Start of DATASET ENTRIES

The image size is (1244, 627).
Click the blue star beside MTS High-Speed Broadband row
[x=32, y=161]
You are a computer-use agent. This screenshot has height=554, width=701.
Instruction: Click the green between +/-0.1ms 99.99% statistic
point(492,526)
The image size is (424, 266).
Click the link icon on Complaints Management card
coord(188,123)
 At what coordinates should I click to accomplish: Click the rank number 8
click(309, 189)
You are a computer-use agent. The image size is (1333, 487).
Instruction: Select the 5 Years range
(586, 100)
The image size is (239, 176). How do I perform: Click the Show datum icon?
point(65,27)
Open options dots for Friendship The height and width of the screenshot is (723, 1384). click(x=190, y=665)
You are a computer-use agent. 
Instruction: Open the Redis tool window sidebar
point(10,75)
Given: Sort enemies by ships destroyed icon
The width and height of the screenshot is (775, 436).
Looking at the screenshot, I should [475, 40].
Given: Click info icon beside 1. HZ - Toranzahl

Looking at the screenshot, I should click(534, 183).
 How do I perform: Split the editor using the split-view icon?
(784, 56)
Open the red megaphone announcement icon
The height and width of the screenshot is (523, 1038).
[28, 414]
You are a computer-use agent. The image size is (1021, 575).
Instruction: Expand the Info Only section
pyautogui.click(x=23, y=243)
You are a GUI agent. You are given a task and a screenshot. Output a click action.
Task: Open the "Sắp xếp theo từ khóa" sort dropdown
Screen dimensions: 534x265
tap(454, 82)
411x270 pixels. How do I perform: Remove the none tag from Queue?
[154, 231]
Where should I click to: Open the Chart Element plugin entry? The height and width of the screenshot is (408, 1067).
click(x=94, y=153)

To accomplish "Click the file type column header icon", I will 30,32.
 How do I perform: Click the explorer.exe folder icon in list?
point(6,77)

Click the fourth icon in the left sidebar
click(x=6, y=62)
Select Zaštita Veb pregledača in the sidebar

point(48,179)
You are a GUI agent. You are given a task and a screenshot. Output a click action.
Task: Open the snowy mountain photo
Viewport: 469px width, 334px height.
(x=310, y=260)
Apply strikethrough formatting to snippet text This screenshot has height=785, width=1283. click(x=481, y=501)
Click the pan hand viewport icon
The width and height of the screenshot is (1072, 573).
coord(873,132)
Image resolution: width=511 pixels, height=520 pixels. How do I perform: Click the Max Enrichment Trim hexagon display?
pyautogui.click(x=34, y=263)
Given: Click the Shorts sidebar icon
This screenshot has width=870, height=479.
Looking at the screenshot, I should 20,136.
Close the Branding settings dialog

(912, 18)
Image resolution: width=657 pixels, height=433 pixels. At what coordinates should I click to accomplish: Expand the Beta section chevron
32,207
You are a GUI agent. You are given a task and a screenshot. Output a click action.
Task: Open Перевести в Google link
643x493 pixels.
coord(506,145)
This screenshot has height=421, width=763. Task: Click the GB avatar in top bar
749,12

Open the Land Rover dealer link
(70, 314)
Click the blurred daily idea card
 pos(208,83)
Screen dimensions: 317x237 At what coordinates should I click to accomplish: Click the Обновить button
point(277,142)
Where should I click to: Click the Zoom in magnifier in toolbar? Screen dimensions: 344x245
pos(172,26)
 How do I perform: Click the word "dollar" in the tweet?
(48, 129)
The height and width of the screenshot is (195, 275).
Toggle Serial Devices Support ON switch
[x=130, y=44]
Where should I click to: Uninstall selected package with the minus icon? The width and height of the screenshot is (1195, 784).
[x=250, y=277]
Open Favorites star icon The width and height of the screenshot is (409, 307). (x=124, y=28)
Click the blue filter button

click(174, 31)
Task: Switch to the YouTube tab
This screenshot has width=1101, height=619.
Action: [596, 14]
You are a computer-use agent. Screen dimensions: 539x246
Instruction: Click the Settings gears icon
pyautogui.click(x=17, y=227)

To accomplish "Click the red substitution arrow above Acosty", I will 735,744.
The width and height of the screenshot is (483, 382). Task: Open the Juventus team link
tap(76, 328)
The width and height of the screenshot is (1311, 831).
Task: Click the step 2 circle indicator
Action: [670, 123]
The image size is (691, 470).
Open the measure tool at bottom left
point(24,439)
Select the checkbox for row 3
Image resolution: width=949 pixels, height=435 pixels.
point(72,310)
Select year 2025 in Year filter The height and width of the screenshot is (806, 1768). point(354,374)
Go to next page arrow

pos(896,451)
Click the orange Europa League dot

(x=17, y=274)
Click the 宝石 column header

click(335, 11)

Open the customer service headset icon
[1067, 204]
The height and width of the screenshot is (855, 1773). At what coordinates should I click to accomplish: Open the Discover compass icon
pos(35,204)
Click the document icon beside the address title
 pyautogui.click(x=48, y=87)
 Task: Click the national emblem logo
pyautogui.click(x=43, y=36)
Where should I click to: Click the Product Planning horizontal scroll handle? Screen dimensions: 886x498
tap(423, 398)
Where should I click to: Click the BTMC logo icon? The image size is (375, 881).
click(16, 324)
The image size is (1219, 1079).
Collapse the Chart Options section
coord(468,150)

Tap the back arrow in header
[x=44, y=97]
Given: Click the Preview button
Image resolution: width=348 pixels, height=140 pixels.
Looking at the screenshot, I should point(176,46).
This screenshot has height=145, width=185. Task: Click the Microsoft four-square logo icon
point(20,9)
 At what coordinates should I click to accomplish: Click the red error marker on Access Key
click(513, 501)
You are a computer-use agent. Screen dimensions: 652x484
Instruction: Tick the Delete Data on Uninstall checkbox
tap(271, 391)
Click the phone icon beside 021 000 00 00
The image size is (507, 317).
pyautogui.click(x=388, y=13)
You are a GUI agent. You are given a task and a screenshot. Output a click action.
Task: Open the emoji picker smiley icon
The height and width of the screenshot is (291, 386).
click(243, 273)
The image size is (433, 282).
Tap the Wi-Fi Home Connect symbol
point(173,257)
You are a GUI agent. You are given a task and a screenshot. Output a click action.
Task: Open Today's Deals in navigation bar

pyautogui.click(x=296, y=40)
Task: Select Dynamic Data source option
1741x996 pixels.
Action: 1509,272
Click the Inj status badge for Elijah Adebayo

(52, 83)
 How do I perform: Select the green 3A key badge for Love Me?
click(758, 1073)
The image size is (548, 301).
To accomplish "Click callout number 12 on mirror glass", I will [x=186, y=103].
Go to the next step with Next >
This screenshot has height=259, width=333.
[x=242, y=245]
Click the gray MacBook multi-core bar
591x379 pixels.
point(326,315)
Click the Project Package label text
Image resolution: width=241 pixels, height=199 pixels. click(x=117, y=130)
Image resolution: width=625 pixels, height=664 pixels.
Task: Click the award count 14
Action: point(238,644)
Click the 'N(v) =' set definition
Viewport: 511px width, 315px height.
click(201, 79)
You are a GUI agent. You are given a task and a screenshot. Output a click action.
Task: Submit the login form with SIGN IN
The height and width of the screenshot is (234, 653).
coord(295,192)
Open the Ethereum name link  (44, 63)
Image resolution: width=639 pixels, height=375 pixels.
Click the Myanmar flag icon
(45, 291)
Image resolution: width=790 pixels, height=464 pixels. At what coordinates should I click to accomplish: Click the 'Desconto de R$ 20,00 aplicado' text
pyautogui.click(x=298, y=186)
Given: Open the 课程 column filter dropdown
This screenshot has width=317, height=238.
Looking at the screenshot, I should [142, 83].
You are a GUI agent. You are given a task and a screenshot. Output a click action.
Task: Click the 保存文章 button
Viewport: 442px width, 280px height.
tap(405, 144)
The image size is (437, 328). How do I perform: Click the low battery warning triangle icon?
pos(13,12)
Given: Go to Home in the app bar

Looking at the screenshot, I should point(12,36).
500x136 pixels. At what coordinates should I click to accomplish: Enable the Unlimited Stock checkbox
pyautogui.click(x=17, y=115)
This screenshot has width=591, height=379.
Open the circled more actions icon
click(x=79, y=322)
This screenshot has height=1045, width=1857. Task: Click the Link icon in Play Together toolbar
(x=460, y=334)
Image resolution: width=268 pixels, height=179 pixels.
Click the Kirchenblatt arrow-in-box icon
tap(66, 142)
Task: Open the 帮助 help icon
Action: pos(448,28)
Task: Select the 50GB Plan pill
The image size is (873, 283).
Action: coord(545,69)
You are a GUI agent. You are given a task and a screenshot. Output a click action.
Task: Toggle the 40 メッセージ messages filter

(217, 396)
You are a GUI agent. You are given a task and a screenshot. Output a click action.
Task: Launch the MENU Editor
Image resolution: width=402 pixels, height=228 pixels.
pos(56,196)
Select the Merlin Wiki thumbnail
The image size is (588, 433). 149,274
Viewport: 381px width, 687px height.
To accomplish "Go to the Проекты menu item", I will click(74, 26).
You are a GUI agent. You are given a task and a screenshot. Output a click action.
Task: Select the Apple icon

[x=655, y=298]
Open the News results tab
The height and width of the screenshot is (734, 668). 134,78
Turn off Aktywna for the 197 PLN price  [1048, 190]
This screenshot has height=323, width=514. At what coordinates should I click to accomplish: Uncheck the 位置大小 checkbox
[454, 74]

End of DATASET ENTRIES

→ TASK DETAILS:
This task calls for each line of the material that contains "dropdown".

→ WRITTEN SOLUTION:
Task: Open the "Sắp xếp theo từ khóa" sort dropdown
Given: Open the 课程 column filter dropdown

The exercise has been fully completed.